目標 A ▸ 行の一覧の最初の行から「Action: click(489, 129)」を含む行までを、両端の行も含めて一字一句そのまま書き写しなさい。
目標 B ▸ ベガルタ対柏の戦術分析の文章を、最後の文に続けて書き進めなさい。

抜粋文 ▸
:::::

4-5-1のミドルブロックと噛み合う中盤

 ベガルタのセット守備は、4-5-1。柏の両フルバックが高い位置を取るので、両ウィングがそれを警戒する形で対抗型を組んだ。センターFWの赤﨑がホルダーへ中央からサイドへプレッシングをかけてサイドを限定する。縦に出たところで3センターとファイナルラインで奪い取る計画だ。柏のボール保持攻撃が4-2-3-1だったので、ベガルタの3センターの逆三角形とがっちり噛み合った形になった。フルバックも高い位置を取るので、中盤列が5枚vs5枚になる。ただ、ウィンガーがサイドを気にするので、隙間を刺されてハーフレーンに絞る柏のウィンガーにボールが渡るシーンもあった。噛み合っていると何が有効か。それは、ポジションチェンジである。特に、アタッキングMFの江坂が、サイドへカットアウトすることでフルバックセンターバック間のチャンネルにオフボールランを繰り返した。特にベガルタの右サイドは狙い撃ちされ、後半に右サイドを総とっかえする必要さえあった。

:::::

表示された行 ▸
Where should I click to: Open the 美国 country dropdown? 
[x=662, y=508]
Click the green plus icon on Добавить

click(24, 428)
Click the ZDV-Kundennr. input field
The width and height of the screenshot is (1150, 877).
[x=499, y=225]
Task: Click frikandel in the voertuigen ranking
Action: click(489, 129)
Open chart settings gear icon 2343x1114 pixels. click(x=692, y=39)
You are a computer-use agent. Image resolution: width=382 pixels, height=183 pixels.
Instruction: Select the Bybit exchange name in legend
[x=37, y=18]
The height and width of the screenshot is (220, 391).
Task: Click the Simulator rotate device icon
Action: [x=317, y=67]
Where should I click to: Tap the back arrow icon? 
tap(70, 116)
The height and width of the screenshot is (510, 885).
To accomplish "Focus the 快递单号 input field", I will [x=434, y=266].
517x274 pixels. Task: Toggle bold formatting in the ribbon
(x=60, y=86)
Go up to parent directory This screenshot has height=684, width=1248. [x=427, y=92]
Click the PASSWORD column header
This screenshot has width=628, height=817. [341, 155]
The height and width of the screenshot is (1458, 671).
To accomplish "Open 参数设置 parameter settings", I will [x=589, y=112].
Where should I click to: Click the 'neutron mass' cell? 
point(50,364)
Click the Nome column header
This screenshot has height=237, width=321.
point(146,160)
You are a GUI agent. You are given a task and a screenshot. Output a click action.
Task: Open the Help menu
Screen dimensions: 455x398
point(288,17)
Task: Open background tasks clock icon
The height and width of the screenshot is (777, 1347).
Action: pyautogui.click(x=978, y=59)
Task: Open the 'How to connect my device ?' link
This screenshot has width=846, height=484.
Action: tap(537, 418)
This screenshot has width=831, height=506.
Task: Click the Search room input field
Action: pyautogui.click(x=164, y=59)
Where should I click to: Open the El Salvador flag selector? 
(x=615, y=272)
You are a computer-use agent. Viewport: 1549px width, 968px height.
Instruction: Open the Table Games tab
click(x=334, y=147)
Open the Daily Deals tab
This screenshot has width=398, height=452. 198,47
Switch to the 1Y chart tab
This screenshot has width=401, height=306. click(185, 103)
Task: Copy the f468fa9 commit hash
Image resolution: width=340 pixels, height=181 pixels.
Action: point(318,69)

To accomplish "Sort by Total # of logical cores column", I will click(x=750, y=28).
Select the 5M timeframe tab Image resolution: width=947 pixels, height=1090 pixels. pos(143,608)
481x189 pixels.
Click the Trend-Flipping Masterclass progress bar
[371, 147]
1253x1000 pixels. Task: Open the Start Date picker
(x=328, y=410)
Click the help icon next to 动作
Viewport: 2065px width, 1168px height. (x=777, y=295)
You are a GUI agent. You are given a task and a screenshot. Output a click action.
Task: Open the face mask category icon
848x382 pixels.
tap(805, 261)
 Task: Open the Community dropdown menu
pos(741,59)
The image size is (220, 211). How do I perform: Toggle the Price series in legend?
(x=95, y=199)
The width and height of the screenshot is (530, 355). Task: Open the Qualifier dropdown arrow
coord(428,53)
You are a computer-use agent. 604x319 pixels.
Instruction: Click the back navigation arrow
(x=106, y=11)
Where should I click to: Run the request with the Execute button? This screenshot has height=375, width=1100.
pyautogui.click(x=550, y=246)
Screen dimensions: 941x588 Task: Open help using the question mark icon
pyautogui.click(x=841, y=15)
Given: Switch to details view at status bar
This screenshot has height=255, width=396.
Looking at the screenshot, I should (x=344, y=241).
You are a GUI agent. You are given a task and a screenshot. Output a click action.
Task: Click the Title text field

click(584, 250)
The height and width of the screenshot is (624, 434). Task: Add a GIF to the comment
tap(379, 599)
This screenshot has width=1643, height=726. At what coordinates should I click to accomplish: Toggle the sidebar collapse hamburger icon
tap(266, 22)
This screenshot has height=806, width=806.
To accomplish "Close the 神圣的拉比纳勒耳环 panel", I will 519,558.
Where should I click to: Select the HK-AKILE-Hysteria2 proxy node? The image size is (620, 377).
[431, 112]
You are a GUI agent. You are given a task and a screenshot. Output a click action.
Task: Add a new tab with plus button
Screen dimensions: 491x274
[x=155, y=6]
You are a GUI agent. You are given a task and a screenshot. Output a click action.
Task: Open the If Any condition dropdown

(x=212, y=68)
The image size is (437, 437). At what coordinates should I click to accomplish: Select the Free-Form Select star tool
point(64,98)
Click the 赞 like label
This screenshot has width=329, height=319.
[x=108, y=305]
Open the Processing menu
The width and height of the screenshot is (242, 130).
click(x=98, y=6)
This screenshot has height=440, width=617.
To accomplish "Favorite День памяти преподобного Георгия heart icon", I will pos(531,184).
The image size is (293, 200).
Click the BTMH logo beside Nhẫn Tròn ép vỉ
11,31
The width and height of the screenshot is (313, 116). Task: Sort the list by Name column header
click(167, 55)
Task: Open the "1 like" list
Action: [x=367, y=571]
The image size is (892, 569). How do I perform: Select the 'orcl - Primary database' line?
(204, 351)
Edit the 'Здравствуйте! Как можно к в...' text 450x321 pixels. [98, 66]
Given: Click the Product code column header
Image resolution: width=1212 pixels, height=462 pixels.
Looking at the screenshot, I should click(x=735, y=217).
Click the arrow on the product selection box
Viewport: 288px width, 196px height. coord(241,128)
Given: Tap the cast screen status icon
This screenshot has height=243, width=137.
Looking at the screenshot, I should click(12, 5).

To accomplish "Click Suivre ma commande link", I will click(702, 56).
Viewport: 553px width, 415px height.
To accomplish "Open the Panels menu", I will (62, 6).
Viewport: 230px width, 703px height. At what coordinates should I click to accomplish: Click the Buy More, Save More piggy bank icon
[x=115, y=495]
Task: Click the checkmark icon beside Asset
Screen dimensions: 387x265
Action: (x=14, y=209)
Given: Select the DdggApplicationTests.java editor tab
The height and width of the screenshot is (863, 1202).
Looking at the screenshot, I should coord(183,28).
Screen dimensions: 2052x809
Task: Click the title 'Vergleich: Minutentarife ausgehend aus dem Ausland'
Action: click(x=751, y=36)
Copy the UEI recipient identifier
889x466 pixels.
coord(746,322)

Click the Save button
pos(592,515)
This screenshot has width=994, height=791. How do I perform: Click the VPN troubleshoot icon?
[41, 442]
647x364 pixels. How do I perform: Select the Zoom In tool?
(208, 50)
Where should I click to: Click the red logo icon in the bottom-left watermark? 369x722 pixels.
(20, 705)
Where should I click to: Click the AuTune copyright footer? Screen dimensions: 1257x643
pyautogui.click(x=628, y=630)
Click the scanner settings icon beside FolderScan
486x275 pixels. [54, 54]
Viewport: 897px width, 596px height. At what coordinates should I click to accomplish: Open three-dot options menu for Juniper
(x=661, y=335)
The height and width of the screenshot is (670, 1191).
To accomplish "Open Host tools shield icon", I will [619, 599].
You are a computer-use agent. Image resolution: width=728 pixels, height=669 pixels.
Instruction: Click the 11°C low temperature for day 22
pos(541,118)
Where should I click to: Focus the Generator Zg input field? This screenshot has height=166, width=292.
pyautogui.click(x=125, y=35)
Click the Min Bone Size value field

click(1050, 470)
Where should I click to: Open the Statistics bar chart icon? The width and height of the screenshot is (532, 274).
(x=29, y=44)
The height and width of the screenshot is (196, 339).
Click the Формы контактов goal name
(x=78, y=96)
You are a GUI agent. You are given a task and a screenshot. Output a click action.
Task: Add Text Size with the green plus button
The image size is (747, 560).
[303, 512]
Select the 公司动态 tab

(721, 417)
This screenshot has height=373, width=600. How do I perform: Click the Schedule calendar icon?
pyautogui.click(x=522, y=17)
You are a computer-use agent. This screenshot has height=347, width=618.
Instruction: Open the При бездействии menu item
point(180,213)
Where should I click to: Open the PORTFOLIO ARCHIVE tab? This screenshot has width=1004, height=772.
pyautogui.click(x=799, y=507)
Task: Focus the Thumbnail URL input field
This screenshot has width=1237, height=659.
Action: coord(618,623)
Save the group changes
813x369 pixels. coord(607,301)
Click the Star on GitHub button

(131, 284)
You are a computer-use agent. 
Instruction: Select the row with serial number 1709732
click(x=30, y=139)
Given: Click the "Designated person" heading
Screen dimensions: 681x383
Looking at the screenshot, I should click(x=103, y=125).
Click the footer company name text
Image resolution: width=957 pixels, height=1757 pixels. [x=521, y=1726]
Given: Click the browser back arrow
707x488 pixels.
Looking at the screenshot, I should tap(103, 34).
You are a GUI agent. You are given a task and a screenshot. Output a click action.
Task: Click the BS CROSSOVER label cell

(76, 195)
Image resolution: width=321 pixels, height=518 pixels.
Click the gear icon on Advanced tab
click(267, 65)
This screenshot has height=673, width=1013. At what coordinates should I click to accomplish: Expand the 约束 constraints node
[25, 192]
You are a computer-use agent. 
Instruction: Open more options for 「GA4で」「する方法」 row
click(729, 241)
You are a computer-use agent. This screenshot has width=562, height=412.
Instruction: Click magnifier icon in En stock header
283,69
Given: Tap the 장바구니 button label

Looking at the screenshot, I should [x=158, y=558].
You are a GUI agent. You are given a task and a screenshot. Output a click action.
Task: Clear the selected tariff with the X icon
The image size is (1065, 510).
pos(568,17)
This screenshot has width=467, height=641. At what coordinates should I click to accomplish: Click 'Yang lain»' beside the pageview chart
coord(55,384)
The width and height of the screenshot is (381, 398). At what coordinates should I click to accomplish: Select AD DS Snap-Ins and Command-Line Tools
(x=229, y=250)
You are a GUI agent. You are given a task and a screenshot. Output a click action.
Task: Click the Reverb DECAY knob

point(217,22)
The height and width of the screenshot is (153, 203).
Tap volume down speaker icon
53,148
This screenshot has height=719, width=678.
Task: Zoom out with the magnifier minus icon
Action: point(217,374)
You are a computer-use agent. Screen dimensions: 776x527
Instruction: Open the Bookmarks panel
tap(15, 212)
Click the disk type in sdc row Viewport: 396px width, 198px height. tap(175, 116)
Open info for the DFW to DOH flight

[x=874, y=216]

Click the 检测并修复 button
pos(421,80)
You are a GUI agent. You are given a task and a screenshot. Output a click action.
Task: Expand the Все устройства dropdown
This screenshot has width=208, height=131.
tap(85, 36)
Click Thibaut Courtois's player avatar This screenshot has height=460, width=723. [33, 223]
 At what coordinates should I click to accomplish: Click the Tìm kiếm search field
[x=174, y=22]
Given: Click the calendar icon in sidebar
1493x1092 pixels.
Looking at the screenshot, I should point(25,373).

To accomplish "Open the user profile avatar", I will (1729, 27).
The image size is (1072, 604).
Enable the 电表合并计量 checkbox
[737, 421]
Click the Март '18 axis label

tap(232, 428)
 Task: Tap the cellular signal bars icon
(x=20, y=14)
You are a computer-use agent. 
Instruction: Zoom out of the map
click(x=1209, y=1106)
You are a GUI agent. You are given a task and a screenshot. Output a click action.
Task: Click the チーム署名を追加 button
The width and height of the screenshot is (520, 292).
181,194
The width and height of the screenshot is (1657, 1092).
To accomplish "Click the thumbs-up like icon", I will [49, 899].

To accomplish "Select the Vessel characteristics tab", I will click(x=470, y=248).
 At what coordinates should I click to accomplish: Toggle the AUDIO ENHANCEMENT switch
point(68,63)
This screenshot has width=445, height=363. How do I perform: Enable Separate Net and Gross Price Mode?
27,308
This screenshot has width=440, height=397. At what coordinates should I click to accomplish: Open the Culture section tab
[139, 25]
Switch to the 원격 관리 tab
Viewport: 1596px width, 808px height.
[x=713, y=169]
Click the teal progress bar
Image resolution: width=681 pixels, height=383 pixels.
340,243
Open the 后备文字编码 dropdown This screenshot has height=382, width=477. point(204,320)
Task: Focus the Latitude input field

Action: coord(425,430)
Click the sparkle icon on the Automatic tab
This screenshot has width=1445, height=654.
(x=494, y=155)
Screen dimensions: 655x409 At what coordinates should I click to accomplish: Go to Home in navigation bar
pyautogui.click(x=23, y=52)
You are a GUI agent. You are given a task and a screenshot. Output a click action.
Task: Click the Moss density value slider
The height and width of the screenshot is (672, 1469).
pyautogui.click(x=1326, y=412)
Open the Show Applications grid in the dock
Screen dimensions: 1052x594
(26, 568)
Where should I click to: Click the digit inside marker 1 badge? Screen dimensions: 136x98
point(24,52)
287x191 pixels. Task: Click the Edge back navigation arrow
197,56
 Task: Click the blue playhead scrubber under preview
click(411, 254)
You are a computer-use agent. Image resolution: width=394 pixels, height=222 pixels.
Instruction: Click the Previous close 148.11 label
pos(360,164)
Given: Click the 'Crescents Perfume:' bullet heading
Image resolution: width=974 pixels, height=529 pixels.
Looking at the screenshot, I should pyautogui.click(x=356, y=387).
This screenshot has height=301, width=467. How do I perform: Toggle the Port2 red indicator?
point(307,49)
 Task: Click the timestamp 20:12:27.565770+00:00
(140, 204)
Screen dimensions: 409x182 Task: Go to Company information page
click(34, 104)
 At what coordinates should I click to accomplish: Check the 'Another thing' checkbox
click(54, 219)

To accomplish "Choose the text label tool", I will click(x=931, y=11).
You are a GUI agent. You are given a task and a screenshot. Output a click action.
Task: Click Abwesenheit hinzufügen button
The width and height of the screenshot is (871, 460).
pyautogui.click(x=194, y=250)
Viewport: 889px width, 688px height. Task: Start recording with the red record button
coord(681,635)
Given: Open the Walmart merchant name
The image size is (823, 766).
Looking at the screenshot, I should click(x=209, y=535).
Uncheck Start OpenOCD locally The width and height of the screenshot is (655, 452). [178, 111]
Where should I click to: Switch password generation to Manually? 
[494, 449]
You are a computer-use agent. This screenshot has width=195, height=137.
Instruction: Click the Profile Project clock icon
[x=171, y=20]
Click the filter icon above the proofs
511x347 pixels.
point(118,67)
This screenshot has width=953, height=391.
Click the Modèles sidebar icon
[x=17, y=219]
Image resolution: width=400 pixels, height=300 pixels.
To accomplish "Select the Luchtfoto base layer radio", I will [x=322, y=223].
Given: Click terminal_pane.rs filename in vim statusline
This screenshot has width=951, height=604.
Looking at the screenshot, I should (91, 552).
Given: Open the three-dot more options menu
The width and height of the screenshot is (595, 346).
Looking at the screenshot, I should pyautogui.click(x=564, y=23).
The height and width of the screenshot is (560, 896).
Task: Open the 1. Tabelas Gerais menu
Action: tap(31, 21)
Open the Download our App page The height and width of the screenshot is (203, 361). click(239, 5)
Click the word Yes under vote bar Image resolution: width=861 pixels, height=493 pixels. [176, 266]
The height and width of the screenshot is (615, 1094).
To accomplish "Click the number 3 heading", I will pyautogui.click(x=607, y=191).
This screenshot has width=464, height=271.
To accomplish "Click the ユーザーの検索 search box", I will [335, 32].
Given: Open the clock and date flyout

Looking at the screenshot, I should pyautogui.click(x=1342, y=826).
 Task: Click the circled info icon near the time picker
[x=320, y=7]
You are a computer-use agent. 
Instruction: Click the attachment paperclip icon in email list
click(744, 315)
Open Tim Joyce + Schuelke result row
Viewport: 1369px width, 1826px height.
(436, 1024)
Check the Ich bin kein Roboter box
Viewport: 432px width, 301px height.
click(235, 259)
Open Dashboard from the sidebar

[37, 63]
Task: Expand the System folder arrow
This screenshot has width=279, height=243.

:::::

出力 A ▸
Where should I click to: Open the 美国 country dropdown? 
[x=662, y=508]
Click the green plus icon on Добавить

click(24, 428)
Click the ZDV-Kundennr. input field
The width and height of the screenshot is (1150, 877).
[x=499, y=225]
Task: Click frikandel in the voertuigen ranking
Action: click(489, 129)

出力 B ▸
もう一度4-3-3のハイブロックを

 川崎も柏も高い位置にフルバックを上げることで、ベガルタ仙台の武器であるウィングを牽制した。体力的な厳しさもあるとは思うのだけれど、パスコースを守っていたウィングがこの2試合は人を守っている。より高い位置で戦うことを旗印に掲げるのであれば、再開後に見せていた4-3-3の高い位置でのプレッシングを披露してほしいと思う。ある意味、高い位置でウィングがプレッシングをかけるやり方は、背後のスペースをカバーできていないと効果がない。カバーするのは3センターのスライドになるけれど、現状そこまでできていないのと、最終的にゴール前で後手を踏むのであれば最初からウィングにカバーしてもらうという手は理解はできる。カウンターエリアも広がる。ただ段々と試合を重ねるごとにウィングが消えてきたことも事実だと思うので、もう一度、ボールを持っていない時、守備でのウィングポジションを高く、高く羽ばたいてほしいと思う。

 

考察

やりたいことを「やられた」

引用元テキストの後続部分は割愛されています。